Every statistical arbitrage backtest I've seen from junior quants has the same problem: it assumes the trade executes at the mid. In live markets, you don't trade at the mid. You trade at the ask when you buy and the bid when you sell — and in crypto, that spread can wipe your edge entirely.
This is the first of many gaps between backtested and live performance. Let's go through the ones that matter.
Gap 1: Execution Latency
Your backtest assumes instant execution. Your live system has WebSocket round-trip latency, order placement delay, and exchange processing time. For mean-reversion strategies with tight windows, being 100ms late means the divergence has already collapsed.
The only fix is infrastructure: co-location where possible, optimized network paths, and a realistic latency model baked into your simulation.
Gap 2: Slippage and Market Impact
Liquid pairs on major exchanges have tight spreads. Illiquid pairs — where many arb opportunities actually live — have wide spreads and thin books. Your order moves the market as you fill.

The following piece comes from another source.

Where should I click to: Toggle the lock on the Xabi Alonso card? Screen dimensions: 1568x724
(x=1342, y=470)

In your backtest, size doesn't matter. In live trading, a 5 BTC order in a thin book hits meaningfully different prices across the fill. Model your own impact or your live Sharpe will always disappoint.
Gap 3: Fee Structures
Maker vs. taker fees change the economics of every strategy. If your arb requires crossing the spread on both legs, you're paying taker fees twice. Whether the edge survives depends entirely on fee tiers and rebate structures — things that don't exist in a naive backtest.

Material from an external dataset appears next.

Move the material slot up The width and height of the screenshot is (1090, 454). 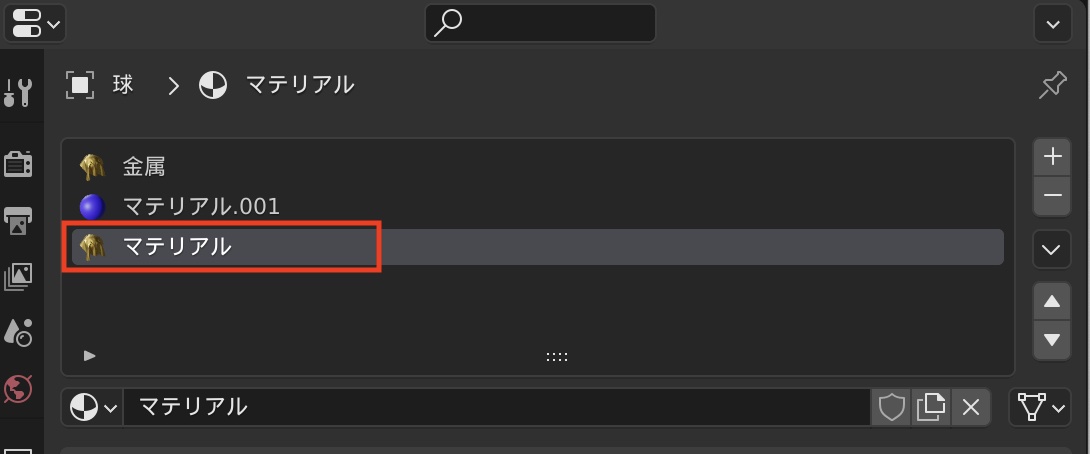click(1051, 301)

Run your entire backtest again, but with realistic fees applied per execution side. The strategy landscape usually looks very different.
Gap 4: Simultaneous Execution Across Venues
Cross-exchange arb requires legs to execute at roughly the same time. In practice, one leg may fill while the other is pending, leaving you with directional exposure you didn't intend.
This is a systems problem as much as a quant problem. Your execution engine needs to handle partial fills, leg synchronization, and emergency hedge logic for when one side fails.
What Survives
Strategies that survive live deployment tend to share a few properties: edges measured in tens of basis points (not single digits), execution infrastructure that competes on latency, rigorous fee-adjusted modeling, and position sizing that accounts for realistic liquidity.
The bar is higher than the backtest makes it look. That's not a reason to stop. It's a reason to build the infrastructure seriously from day one.